**TEXT PROVIDED:**
## begin
"A Disney Christmas Gift" is an animated Christmas television special produced by Walt Disney Productions. It was originally broadcast on CBS on December 4, 1982 as part of the Walt Disney anthology series.

Synopsis
The special is a Christmas-themed compilation of classic short cartoons featuring Mickey Mouse and Donald Duck combined with excerpts from Disney feature films, including Melody Time, Bambi, Peter Pan, The Sword in the Stone and Cinderella. Three holiday-themed theatrical shorts are also included: the 1933 Silly Symphony short The Night Before Christmas, 1945's Donald Duck short The Clock Watcher and 1952's Pluto short Pluto's Christmas Tree.

The opening and closing numbers, featuring the song "On Christmas Morning" and its reprise, showcased Christmas at Disneyland. The lyrics were written by Linda Laurie with music by John Debney.

Throughout the 1980s and 1990s, the original full-length and shortened versions of A Disney Christmas Gift were rebroadcast on CBS and The Disney Channel. It was released on VHS, Betamax, CED and LaserDisc in 1984 and again in the 1990s but has not yet been released on DVD.

Featured segments
 "Once Upon a Wintertime" – Melody Time (1948)
## end
**DATA EXCERPT:**
## begin
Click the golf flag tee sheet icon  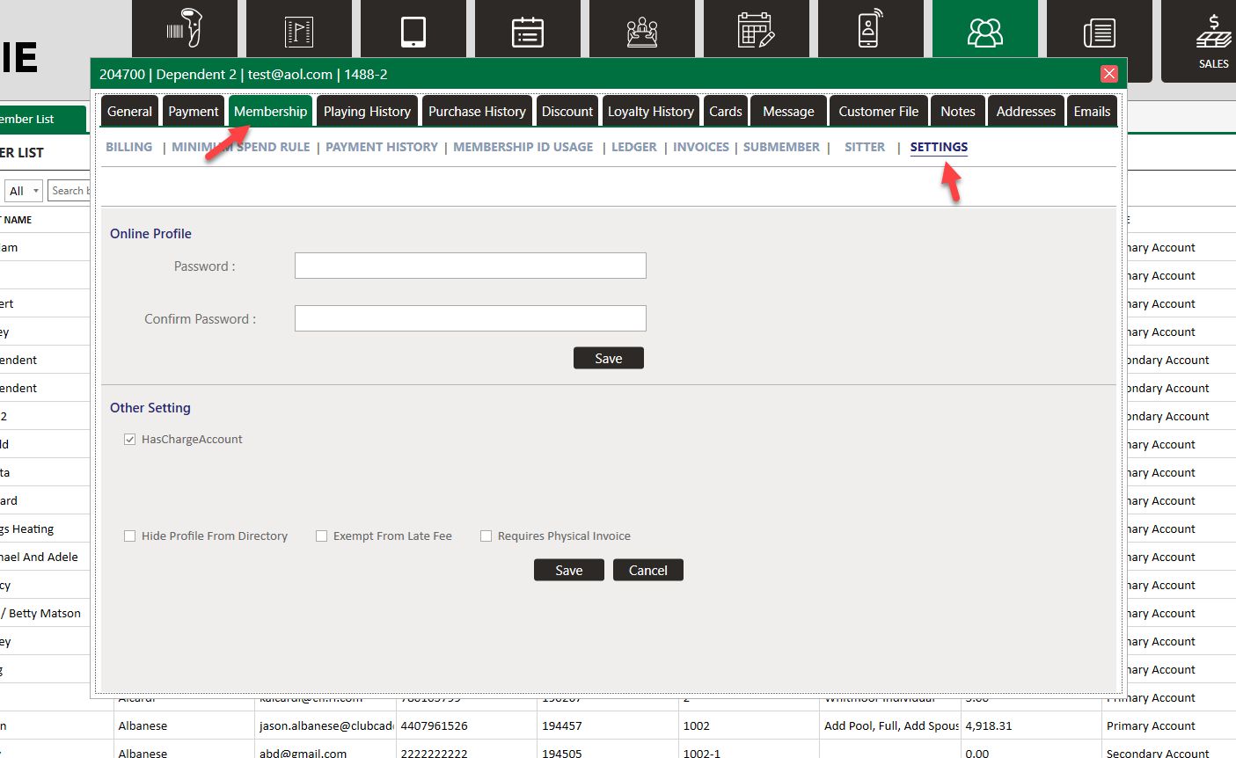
## end
**EXERCISE TASK 1:** In the text about A Disney Christmas Gift, who wrote the lyrics to "On Christmas Morning"?
**EXERCISE TASK 2:** Write the next part of the text about A Disney Christmas Gift, starting after its last line.
The material has no connection to the text about A Disney Christmas Gift.

**RIGHT ANSWER 1:** Linda Laurie wrote the lyrics.

**RIGHT ANSWER 2:**
 "Mickey Mouse, Pluto and Chip 'n' Dale" – Pluto's Christmas Tree (1952)
 "Bambi and Thumper" – Bambi (1942)
 "Peter Pan and the Darling children" – Peter Pan (1953)
 "Donald Duck" – The Clock Watcher (1945)
 "Merlin, Arthur and Archimedes" – The Sword in the Stone (1963)
 "Cinderella and Fairy Godmother" – Cinderella (1950)
 "Santa Claus" – The Night Before Christmas (1933)

Credits
 Disney's Sing-Along Songs You Can Fly & Disney's Sing-Along Songs Zip-A-Dee-Doo-Dah clips courtesy of Walt Disney Home Video.
 Toys from the collection of The Walt Disney Archives.
 This Program is the result of the talents of many creative people at The Walt Disney Studios.
 The contribution of the ANIMATION STAFF is particularly appreciated.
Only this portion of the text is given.